What "right to privacy"? As the cuddly Judge Bork would say.
From the Baltimore Sun:
The National Security Agency developed a pilot program in the late 1990s that would have enabled it to gather and analyze massive amounts of communications data without running afoul of privacy laws. But after the Sept. 11 attacks, it shelved the project -- not because it failed to work -- but because of bureaucratic infighting and a sudden White House expansion of the agency's surveillance powers, according to several intelligence officials.
The agency opted instead to adopt only one component of the program, which produced a far less capable and rigorous program. It remains the backbone of the NSA's warrantless surveillance efforts, tracking domestic and overseas communications from a vast databank of information, and monitoring selected calls...
...Sources say the NSA's existing system for data-sorting has produced a database clogged with corrupted and useless information.
The mass collection of relatively unsorted data, combined with system flaws that sources say erroneously flag people as suspect, has produced numerous false leads, draining analyst resources, according to two intelligence officials. FBI agents have complained in published reports in The New York Times that NSA leads have resulted in numerous dead ends.

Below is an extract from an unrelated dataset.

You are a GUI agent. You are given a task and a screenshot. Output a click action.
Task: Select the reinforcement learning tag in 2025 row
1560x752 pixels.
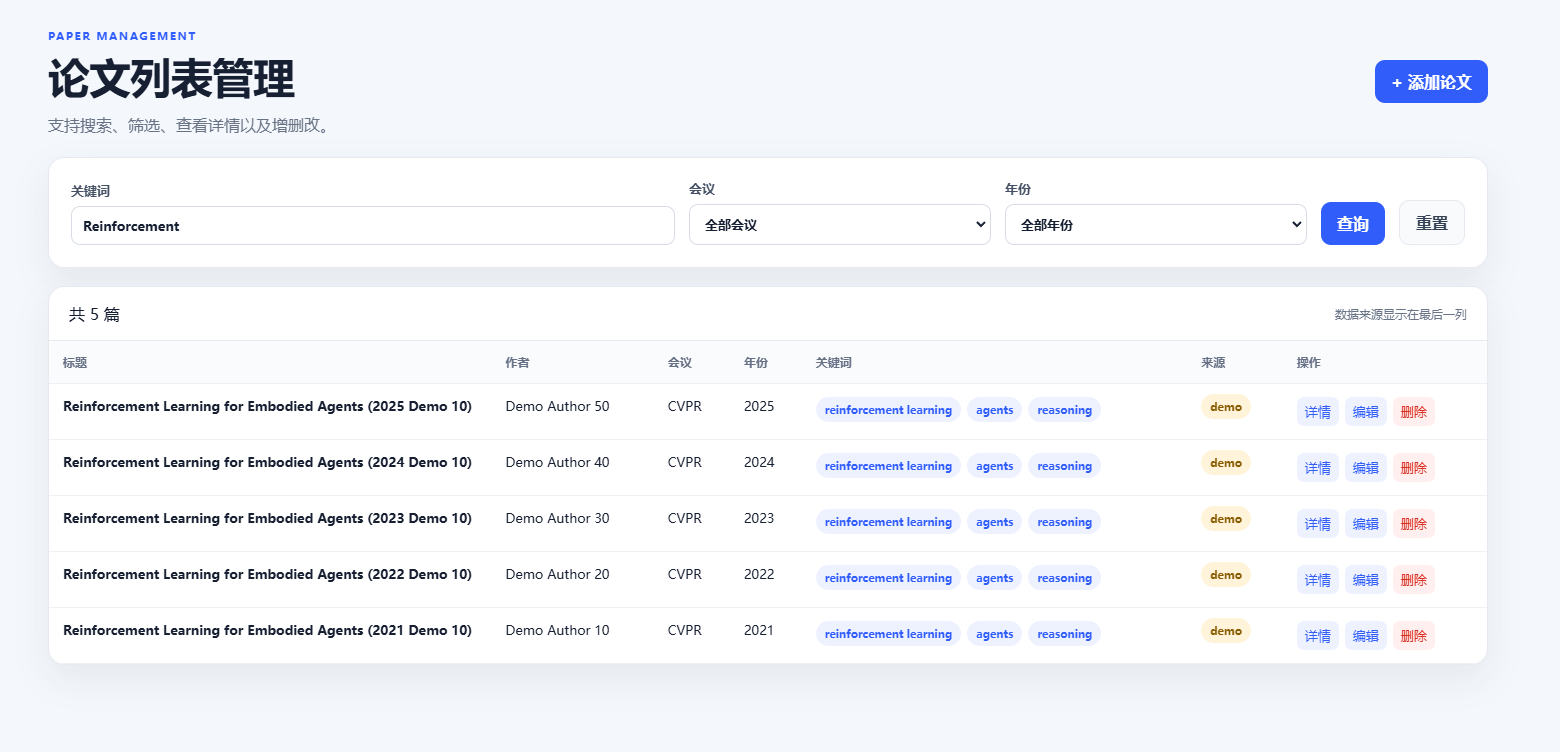(x=888, y=410)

The privacy protections offered by ThinThread were also abandoned in the post-Sept. 11 push by the president for a faster response to terrorism.
Once President Bush gave the go-ahead for the NSA to secretly gather and analyze domestic phone records -- an authorization that carried no stipulations about identity protection -- agency officials regarded the encryption as an unnecessary step and rejected it, according to two intelligence officials knowledgeable about ThinThread and the warrantless surveillance programs.
"They basically just disabled the [privacy] safeguards," said one intelligence official.
Another, a former top intelligence official, said that without a privacy requirement, "there was no reason to go back to something that was perhaps more difficult to implement."
However two officials familiar with the program said the encryption feature would have been simple to implement. One said the time required would have involved minutes, not hours.
Encryption would have required analysts to be more disciplined in their investigations, however, by forcing them to gather what a court would consider sufficient information to indicate possible terrorist activity before decryption could be authorized.
In short they went with a system that is LESS effective at detecting terrorist subjects, and LESS concerned with legal protections, but MORE effective at spying on YOU!
Congratulations Dear Leader you have done it again!